Movables

Written by: Akram Taghavi-Burris | © Copyright 2024

In game development, various methods exist for implementing the movement of game objects. While different types of objects, such as platforms, enemies, and NPCs, may have unique movement characteristics, establishing common principles and control mechanisms is crucial. These shared systems streamline the management of different movements, ensuring consistency and flexibility throughout the game. Common Principles of Movement

1. Consistency: All moving objects should adhere to a standard for controlling speed and direction.
2. Reusability: Movement logic should be modular, allowing for easy application across various object types.
3. Flexibility: Implementing an adaptable movement system accommodates changing game mechanics.

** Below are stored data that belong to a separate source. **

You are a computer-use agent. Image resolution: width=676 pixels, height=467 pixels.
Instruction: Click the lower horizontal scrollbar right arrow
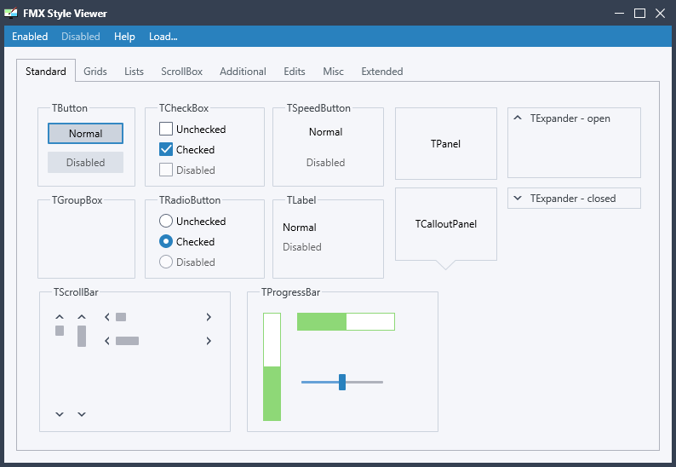[x=209, y=341]
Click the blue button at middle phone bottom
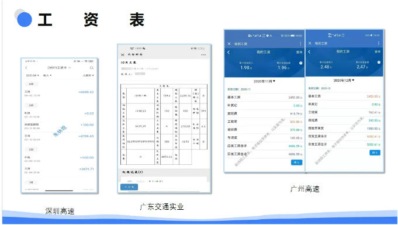This screenshot has width=398, height=225. coord(129,187)
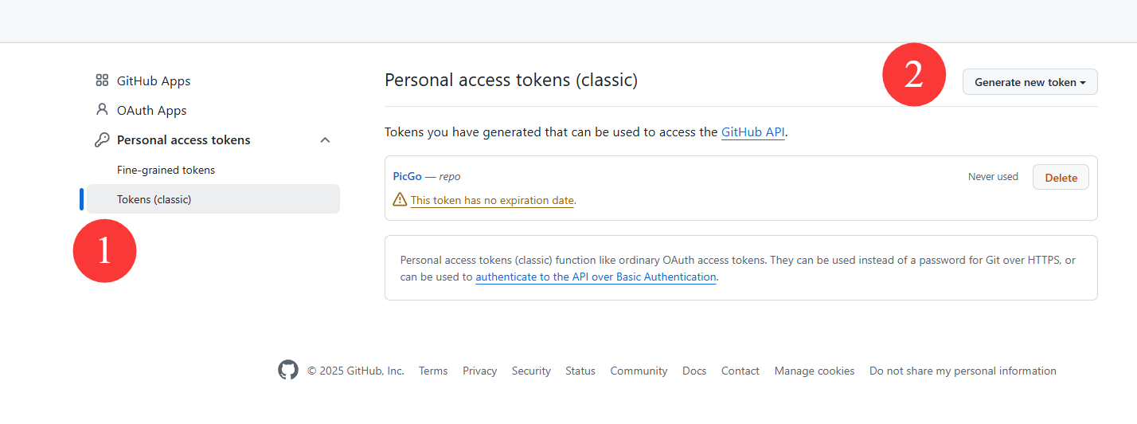Open the PicGo token link
Image resolution: width=1137 pixels, height=424 pixels.
coord(407,176)
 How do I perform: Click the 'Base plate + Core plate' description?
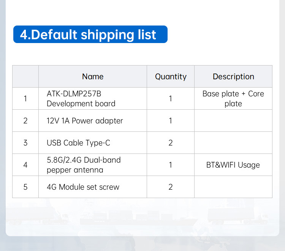233,99
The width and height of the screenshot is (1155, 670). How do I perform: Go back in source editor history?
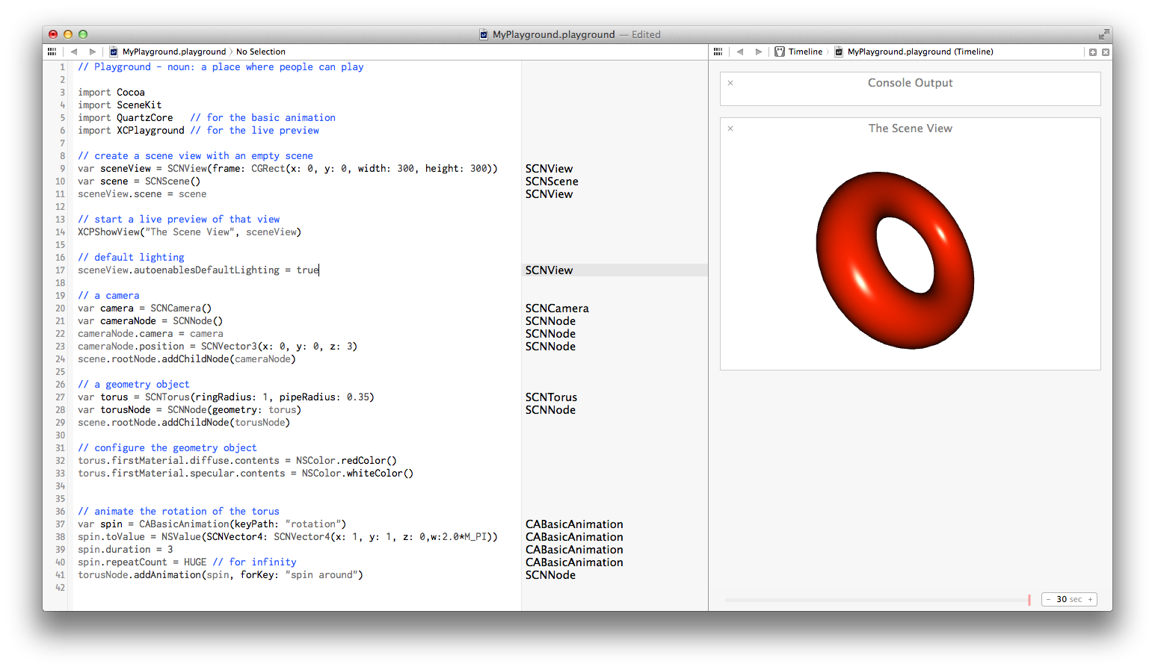click(74, 52)
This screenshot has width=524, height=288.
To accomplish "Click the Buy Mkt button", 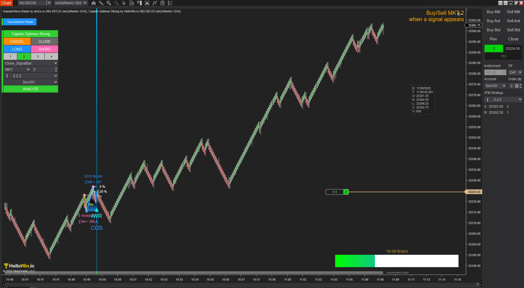I will point(493,12).
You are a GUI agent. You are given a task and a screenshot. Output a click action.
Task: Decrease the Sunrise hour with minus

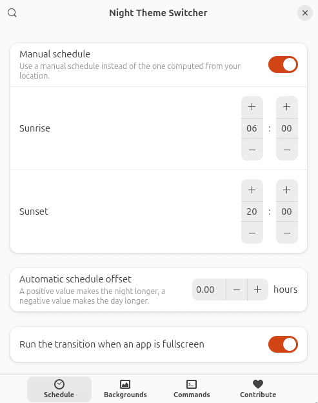(252, 150)
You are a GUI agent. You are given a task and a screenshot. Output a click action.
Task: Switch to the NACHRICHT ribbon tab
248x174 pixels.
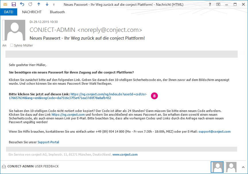pyautogui.click(x=32, y=12)
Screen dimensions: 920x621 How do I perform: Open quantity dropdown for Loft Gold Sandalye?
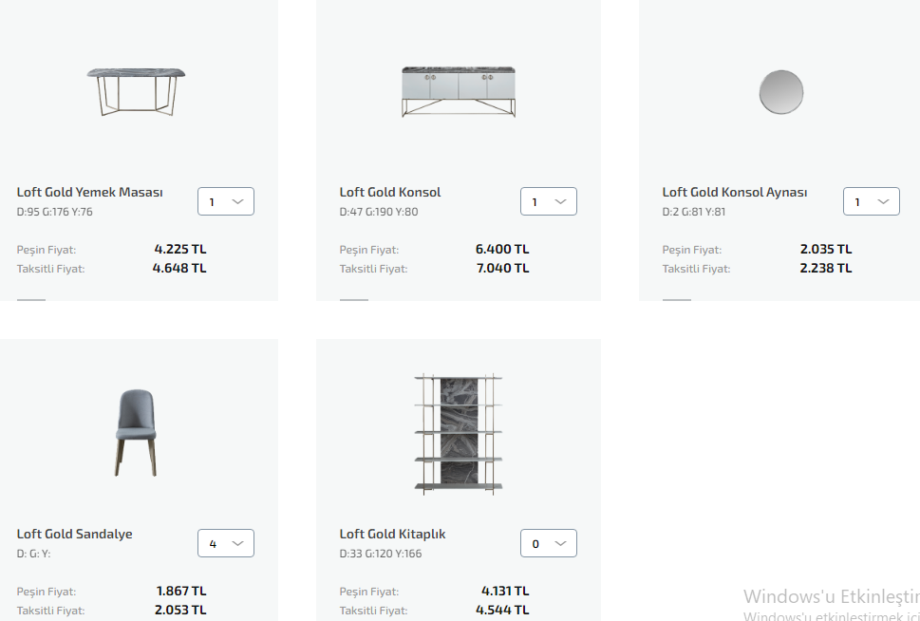pos(226,543)
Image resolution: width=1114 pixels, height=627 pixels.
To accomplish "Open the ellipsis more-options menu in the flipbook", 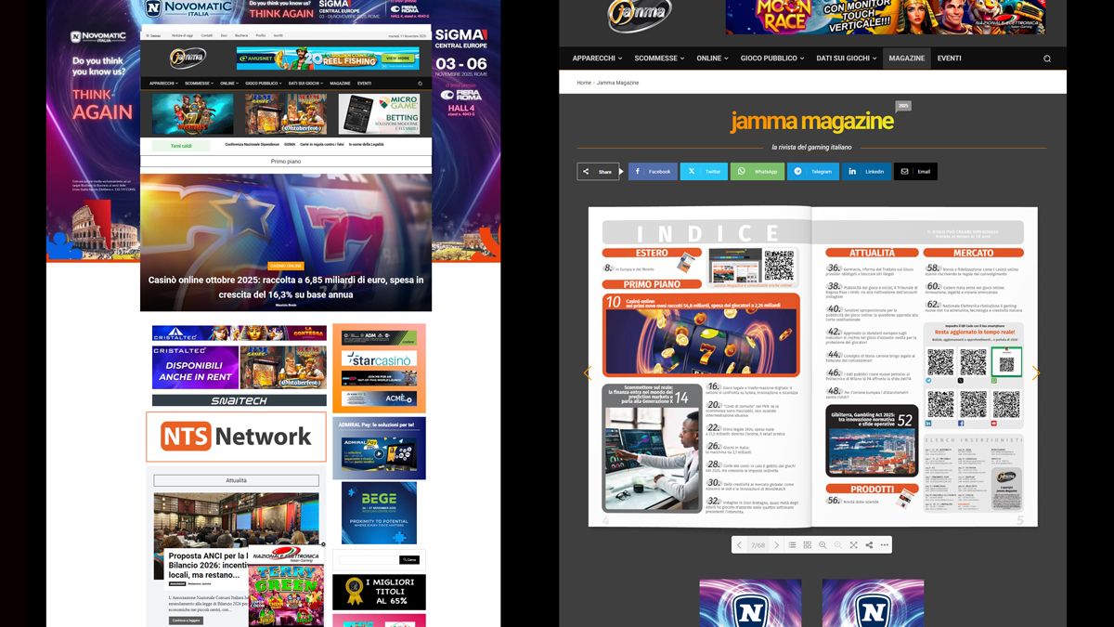I will point(885,544).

Movement System Architecture

The movement system will be constructed using several key components, including interfaces, abstract classes, concrete classes, and a controller. This modular approach allows for flexibility and reusability across different game objects. We have chosen to name this system "Movables" instead of "Movement" to emphasize the objects themselves that can be moved. This aligns with our naming convention, where interfaces are denoted by adjectives (e.g., IMovable) and classes by nouns (e.g., MovableObjectBase). This naming distinction helps clarify the purpose of each component within the system.

Here's a brief overview of each component:

1. Interface - IMovable: This interface will define the essential properties and methods required for any object that can move. By establishing a standard contract, we ensure that all implementing classes adhere to the same movement principles.

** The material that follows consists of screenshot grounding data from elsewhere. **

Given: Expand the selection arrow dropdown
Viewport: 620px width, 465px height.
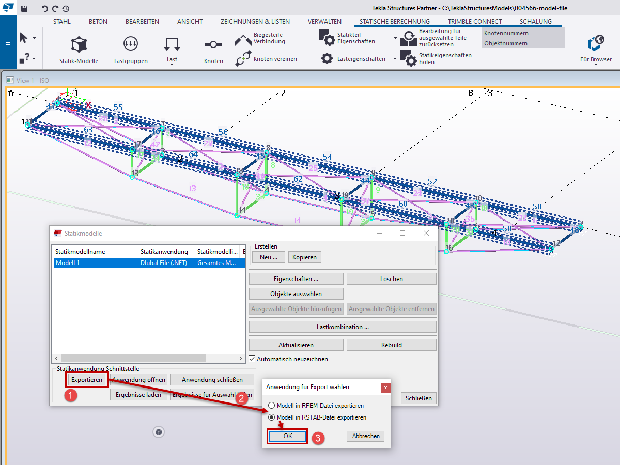Looking at the screenshot, I should [x=35, y=37].
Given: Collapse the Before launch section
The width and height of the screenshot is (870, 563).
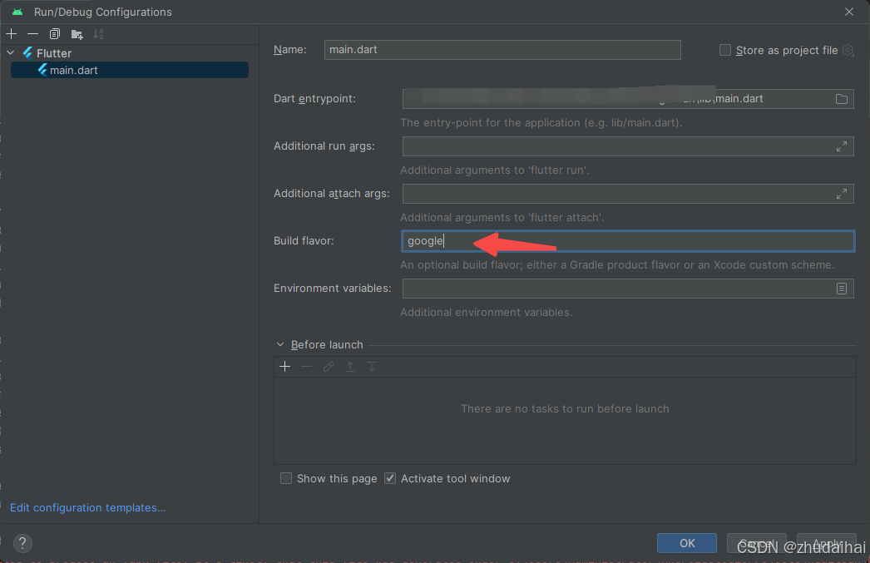Looking at the screenshot, I should pos(280,344).
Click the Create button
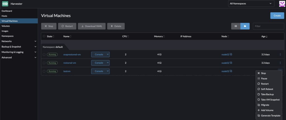Viewport: 286px width, 120px height. pyautogui.click(x=277, y=16)
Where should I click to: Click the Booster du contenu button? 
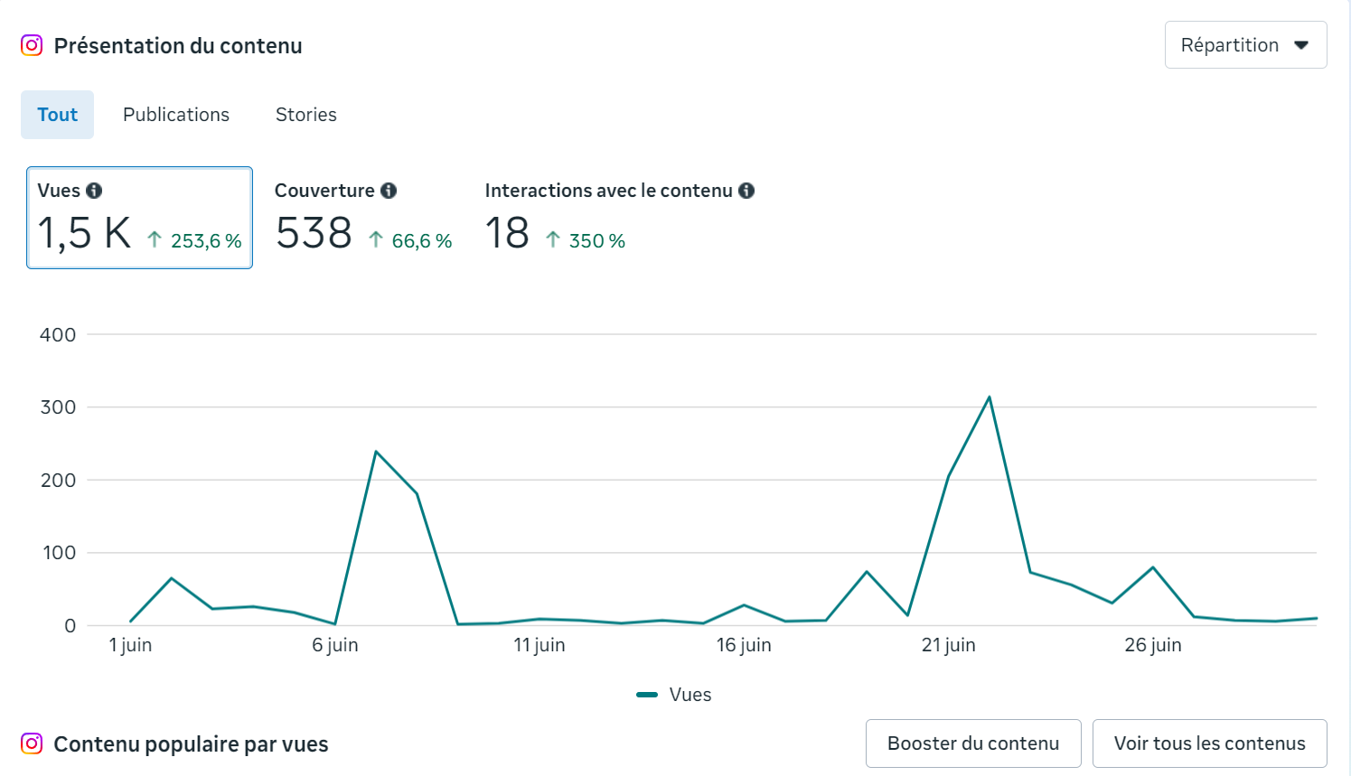(x=973, y=743)
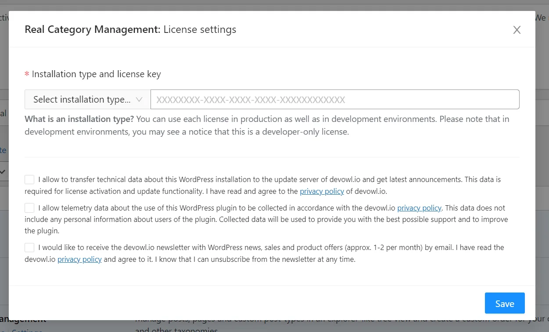
Task: Tick the telemetry data collection checkbox
Action: [x=29, y=208]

2. Abstract Class - MovableObjectBase: Acting as an intermediary between the interface and specific implementations, this abstract class will encapsulate shared logic and functionality. It allows derived classes to inherit common behaviors while enabling customization for unique movement types.

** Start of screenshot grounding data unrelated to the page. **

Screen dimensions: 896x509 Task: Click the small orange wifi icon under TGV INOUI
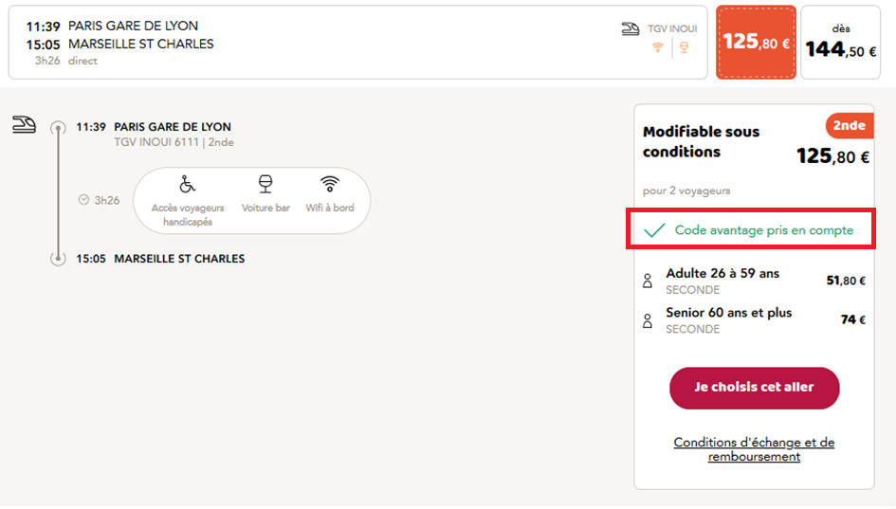[658, 47]
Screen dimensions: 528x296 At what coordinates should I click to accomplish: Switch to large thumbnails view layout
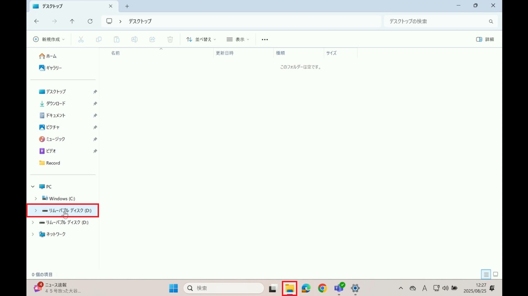pos(496,274)
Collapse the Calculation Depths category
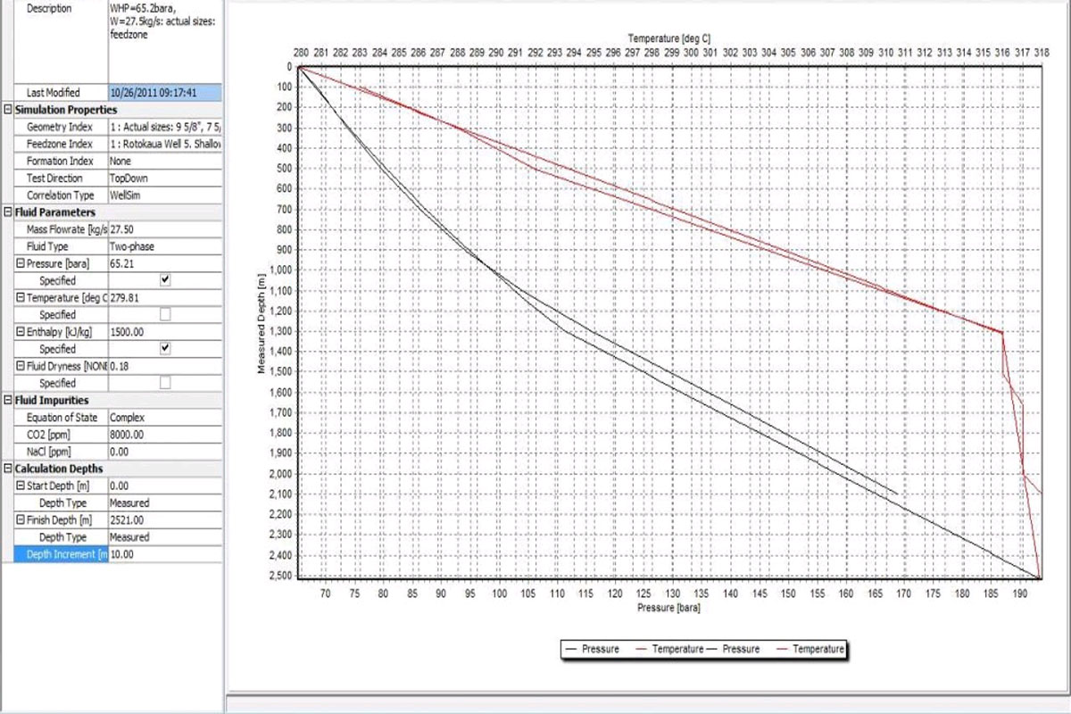This screenshot has height=714, width=1071. point(8,469)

3. Concrete Classes - Custom Mover: These classes will implement specific behaviors for various game objects, such as players, enemies, and platforms. Each concrete class will build upon the MovableObjectBase and provide tailored movement logic.

4. Controller - MovablesController: This component manages the interaction between user inputs and the movement behaviors of game objects. It ensures that movement is responsive and aligned with game mechanics, facilitating a seamless experience for players.

5. Test Component - MovablesControllerTEST: This component is designed to test the MovablesController, allowing us to verify that the methods are functioning correctly within the editor environment. It provides a framework for testing various movement scenarios, ensuring that user input is accurately translated into movement behaviors and that any issues can be quickly identified and addressed.

6. Observer Pattern - Boundary Management: This class establishes the foundation for boundary classes, which will be extended to restrict objects within various boundary types, such as screen boundaries. It implements the Observer Pattern to notify subscribed classes when a boundary has been hit, ensuring that game objects remain within the designated limits.

7. Component - Random Direction Changer: The RandomDirectionChanger randomly reverses a game object's direction based on a specified percentage chance, evaluated at regular intervals. When the condition is met, it invokes the ReverseDirection method implemented in the MovableObjectBase. To access this method, the RandomDirectionChanger will reference the MovableObjectBase component.

Movement as a System

By treating movement as a system, we can:

• Achieve Consistency: Establish common principles and mechanics that all moving objects will follow, ensuring a unified experience across different game elements.
• Enhance Reusability: Create modular components that can be easily adapted or extended for various object types, reducing redundancy and improving efficiency.
• Promote Flexibility: Develop an adaptable framework that accommodates diverse movement behaviors and can evolve with the game's mechanics.

This structured approach not only streamlines the development process but also lays the groundwork for more complex interactions and behaviors in the game world.